そこで今回は、バーボンの常識を覆したケンタッキー州の美しい蒸留所「メーカーズマーク蒸留所」について語ります。「手作りの証」である赤い封蝋に込められた、サミュエルズ夫妻の魂の物語を紐解いていきましょう。

我が家のメーカーズマーク蒸留所晩酌ノオト

妻
あ、見て! このウイスキー、ボトルの首に小さなマフラー巻いてる! こっちのはセーター着てるよ、可愛い!

みなみ
みなみ
おお、メーカーズマークの冬限定パッケージだな。サンタクロースみたいで毎年この時期になると見かけるんだよ。

妻
赤い蝋のフタにマフラーって、すごく冬らしくていいわね。でも、この赤い蝋ってどうやって付けてるの? どれも垂れ方がちょっと違う気がするんだけど。

みなみ
みなみ
お、いいところに気がついたね。実はこれ、ケンタッキーにある蒸留所で職人さんが一本一本、手作業で赤い蝋にディップしているんだよ。だから世界中どこを探しても『全く同じデザイン』のものは存在しないんだ。

妻
ええっ、一本一本手作業で!? すごい手間がかかってるのね……。

1.ケンタッキーの美しい自然が育む「スターヒル・ファーム」

メーカーズマーク蒸留所があるのは、アメリカ・ケンタッキー州ロレット。豊かな緑と清らかな水源(スプリング・フェド・レイク)に恵まれた「スターヒル・ファーム」と呼ばれる広大な敷地の中に建っています。

アメリカの国定史跡にも指定されているこの蒸留所は、黒い壁と赤い窓枠が特徴的な、まるで絵本から飛び出してきたような美しい外観をしています。

効率化や機械化が進む現代のウイスキー造りにおいて、自然と調和しながら「効率を捨ててでも、手作りにこだわる」という信念が、この美しい場所で今も守り継がれているのです。
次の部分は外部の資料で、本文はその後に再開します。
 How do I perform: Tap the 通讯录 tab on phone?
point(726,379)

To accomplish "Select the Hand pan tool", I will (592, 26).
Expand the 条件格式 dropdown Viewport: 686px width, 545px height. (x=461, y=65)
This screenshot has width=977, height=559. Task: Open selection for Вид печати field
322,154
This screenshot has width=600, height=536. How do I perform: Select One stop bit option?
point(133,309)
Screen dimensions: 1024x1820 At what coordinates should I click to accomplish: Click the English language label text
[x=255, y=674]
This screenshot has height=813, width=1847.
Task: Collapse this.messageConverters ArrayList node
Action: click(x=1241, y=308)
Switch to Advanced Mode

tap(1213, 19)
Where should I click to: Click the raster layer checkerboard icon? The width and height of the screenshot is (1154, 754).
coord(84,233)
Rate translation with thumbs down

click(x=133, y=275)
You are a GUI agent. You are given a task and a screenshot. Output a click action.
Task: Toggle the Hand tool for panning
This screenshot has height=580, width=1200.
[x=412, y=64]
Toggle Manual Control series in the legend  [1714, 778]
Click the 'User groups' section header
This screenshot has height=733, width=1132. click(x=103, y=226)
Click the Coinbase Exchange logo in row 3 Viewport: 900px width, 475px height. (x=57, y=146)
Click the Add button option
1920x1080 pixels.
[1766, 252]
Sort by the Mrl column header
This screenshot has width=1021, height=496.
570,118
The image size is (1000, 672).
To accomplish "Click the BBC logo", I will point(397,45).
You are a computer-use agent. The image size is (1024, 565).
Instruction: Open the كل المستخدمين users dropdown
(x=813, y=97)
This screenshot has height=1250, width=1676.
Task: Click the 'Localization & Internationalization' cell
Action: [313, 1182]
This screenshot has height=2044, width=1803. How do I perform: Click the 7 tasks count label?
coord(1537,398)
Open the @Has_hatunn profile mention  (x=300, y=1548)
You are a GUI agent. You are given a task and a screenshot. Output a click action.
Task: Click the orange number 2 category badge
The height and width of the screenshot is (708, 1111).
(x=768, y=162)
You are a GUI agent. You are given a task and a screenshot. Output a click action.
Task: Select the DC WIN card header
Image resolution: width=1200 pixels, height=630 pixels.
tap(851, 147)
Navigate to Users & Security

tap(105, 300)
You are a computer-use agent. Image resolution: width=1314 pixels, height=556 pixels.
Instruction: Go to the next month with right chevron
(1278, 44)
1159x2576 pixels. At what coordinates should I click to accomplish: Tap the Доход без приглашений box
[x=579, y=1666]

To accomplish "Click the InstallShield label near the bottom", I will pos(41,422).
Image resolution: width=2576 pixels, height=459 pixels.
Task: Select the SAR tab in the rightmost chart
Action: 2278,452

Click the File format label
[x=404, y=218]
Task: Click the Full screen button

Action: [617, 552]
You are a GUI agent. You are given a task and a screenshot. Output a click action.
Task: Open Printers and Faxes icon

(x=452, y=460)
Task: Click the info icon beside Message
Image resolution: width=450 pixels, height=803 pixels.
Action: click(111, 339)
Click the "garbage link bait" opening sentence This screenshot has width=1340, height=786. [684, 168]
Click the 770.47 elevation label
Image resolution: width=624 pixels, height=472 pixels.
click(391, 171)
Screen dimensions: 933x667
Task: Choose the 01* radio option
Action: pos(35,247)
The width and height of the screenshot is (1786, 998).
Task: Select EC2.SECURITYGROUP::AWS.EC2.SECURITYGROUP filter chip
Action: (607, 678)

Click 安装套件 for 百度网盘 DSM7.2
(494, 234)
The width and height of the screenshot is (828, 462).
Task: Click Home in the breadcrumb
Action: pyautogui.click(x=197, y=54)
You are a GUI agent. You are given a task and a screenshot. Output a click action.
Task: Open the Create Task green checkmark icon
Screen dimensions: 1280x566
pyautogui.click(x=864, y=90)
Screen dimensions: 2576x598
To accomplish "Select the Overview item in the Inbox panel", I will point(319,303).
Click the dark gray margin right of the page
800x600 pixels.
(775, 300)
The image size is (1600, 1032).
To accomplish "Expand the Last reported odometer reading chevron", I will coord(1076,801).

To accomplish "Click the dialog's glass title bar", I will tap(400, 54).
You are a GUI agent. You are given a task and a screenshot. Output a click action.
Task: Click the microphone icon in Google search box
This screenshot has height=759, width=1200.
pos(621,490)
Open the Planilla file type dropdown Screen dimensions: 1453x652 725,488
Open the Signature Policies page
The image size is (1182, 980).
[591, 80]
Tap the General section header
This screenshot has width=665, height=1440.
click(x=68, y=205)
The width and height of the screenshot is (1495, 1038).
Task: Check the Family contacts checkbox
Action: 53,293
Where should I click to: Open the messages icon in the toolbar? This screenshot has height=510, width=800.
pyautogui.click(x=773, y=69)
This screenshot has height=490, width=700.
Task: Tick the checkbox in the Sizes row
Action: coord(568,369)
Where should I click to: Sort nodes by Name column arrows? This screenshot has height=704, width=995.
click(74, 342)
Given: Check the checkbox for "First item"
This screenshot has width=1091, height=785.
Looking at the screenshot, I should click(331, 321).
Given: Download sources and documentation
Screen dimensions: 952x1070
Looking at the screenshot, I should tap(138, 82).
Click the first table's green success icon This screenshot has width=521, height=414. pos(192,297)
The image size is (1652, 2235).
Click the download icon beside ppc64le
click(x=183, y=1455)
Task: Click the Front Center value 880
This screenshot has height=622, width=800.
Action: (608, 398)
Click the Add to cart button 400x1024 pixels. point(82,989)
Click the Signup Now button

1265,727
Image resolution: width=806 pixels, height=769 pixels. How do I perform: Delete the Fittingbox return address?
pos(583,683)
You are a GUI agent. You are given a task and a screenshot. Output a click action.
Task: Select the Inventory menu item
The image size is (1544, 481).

2.メーカーズマークだけの唯一無二のこだわり(製法の秘密)

メーカーズマークの味わいの特徴である「ふっくらとした優しい甘み」と「なめらかな口当たり」。これらを生み出すために、蒸留所では他に類を見ない独特な製法が守られています。

味わいの秘密は「冬小麦」と「パン作り」

一般的なバーボンは、トウモロコシの他に「ライ麦」を使用するため、スパイシーでパンチのある味わいになります。しかし、創設者ビル・サミュエルズ・シニアは「誰もが美味しいと微笑む、まろやかなウイスキー」を目指しました。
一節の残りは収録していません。